Akoy, Kaş ve Kalkan arasındaki coğrafyanın özellikleri, flora ve fauna üzerindeki etkiler, sosyal ve ekonomik kayıplar, doğal hayatın bölünmesi ve artan yapılaşma tehlikelerinin de toplantıda ele alındığını belirtti. Ayrıca, Kaş Belediyesi‘nin projeye destek verirken Demre ve Finike’nin tamamen karşı çıktığını aktardı.

Toplantıda, projenin ÇED raporu ve hukuki süreçleri ile ilgili olarak da tartışmalar yaşandı. Akoy, projenin eksikliklerinin ve hukuki süreçlerin firma tarafından tamamlanması gerektiğini, bu sürecin tamamlanamaması durumunda ÇED raporunun olumsuz çıkacağını ve yol güzergahının yeniden çalışılacağını ifade etti.
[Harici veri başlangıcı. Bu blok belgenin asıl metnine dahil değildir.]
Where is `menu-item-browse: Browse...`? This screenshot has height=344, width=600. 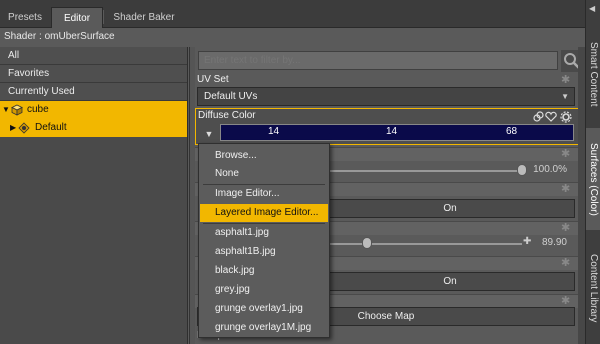
menu-item-browse: Browse... is located at coordinates (264, 156).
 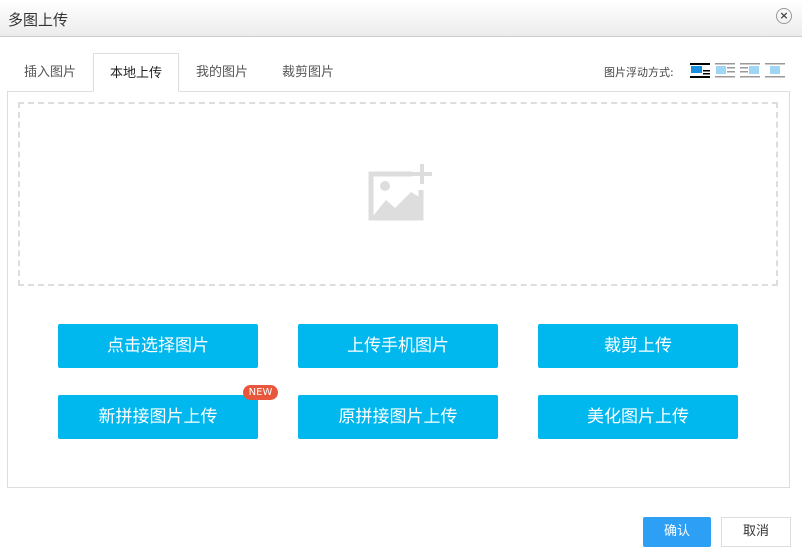 What do you see at coordinates (756, 532) in the screenshot?
I see `cancel-button: 取消` at bounding box center [756, 532].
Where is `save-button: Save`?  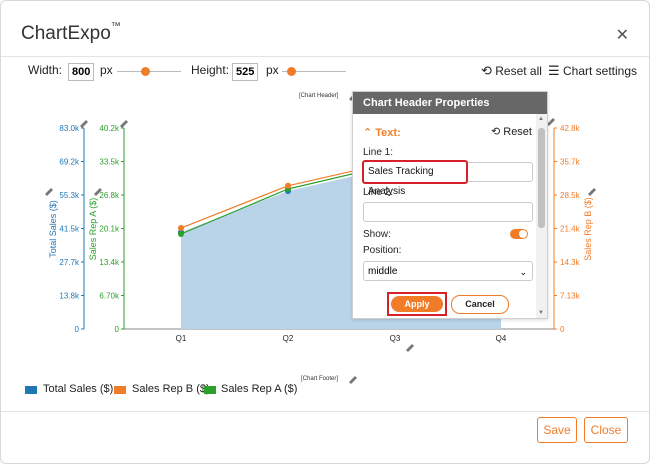 save-button: Save is located at coordinates (557, 430).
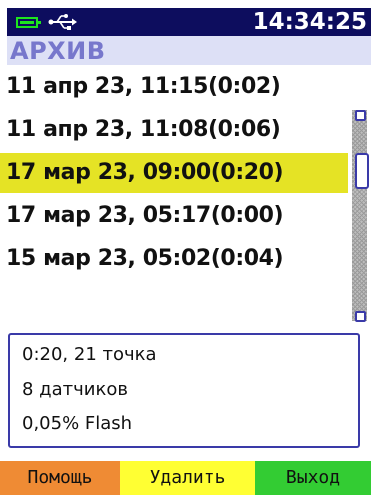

Demre otoyolu projesinde ne olmuştu?

Antalya’da, Demre ve Kaş arasında yapılması planlanan otoyol projesi, uzun süredir çeşitli tartışmaların odağında yer alıyor. Proje, Demre, Kaş ve Kalkan bölgelerindeki doğal ve tarihi alanlara potansiyel zararlar nedeniyle eleştirilmişti. Özellikle, projenin güzergahı üzerinde bulunan Kekova, Myra, Andreake Kaputaş Kanyonu gibi tarihi ve doğal alanlardan geçmesi ve binlerce ağacın kesilmesine yol açması bölge halkı ve çevre savunucuları tarafından endişeyle karşılanıyordu.

‣ Antalya’daki antik kentlerden otoyol geçirecekler
‣ Yurttaşlar Antalya’da antik kentlerden geçirilmek istenen otoyola karşı yola çıkıyor

Daha önce iptal edilen Kaş-Kalkan kesimi dahil olmak üzere, bu yolun bölgedeki biyolojik çeşitliliğe, tarım alanlarına ve yerel su kaynaklarına olası etkileri, yerel ve ulusal düzeyde tartışma konusu olmuştu. Çevre Şehircilik ve İklim Değişikliği Bakanlığı’nın İnceleme Değerlendirme Komisyonu toplantısı, projenin geleceği için kritik bir adım olarak görülüyordu.

Bu toplantı, projenin çevresel etki değerlendirmesi (ÇED) sürecinin bir parçası olarak yapıldı ve bölge halkının, çevre savunucularının ve ilgili tarafların projeye dair görüş ve endişelerini ifade etme fırsatı sağladı. Toplantı, projenin bölgedeki doğal ve kültürel mirasa etkilerinin yanı sıra sosyoekonomik sonuçlarını da gündeme taşıdı. Bu toplantının sonuçları, projenin geleceğini belirleyici olacak ve bölge için büyük önem taşıyor.